According to the text on drug testing for doctors and nurses, at what event did Dr. Caplan discuss drug testing in health care workers?

*** Opening of Text excerpt ***

Doctors and nurses should undergo random drug testing, argues a leading medical ethicist. “I am sorry to say that addiction and the abuse of drugs are not really a part of the discussion about making medicine safer,” says Arthur L. Caplan, PhD.
“The medical profession has an ethical duty to do a better job of monitoring drug abuse,” says Dr. Caplan, the Founding Director of the Division of Medical Ethics in NYU Langone Medical Center’s Department of Population Health. “Why is it OK to test airplane pilots, train conductors and truck drivers, and not doctors and nurses, who also have a lot of lives in their hands?” He added, “You have to assume some medical errors are due to drug or alcohol abuse.”
As with many professions, it is likely that only a small percentage of people have a problem with drugs and alcohol, Dr. Caplan notes. But those few make patients unsafe. “If you’ve been convicted of drunk driving four or five times, you shouldn’t be seeing patients,” he argues.
Dr. Caplan discussed drug testing in health care workers at the recent annual meeting of the New York Society of Addiction Medicine.
Alcohol, narcotic and sedative addiction is as common among physicians as the general population, according to an article published in the Journal of the American Medical Association in 2013. “The problem is particularly serious among doctors and nurses in anesthesiology—the more you are around drugs, with easy access to pain medications, the bigger the risk,” Dr. Caplan notes.

*** Close of Text excerpt ***
*** Opening of Supplied material ***

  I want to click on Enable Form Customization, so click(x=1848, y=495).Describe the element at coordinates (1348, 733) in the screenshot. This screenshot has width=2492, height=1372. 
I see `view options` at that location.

*** Close of Supplied material ***

**Task result:** At the recent annual meeting of the New York Society of Addiction Medicine.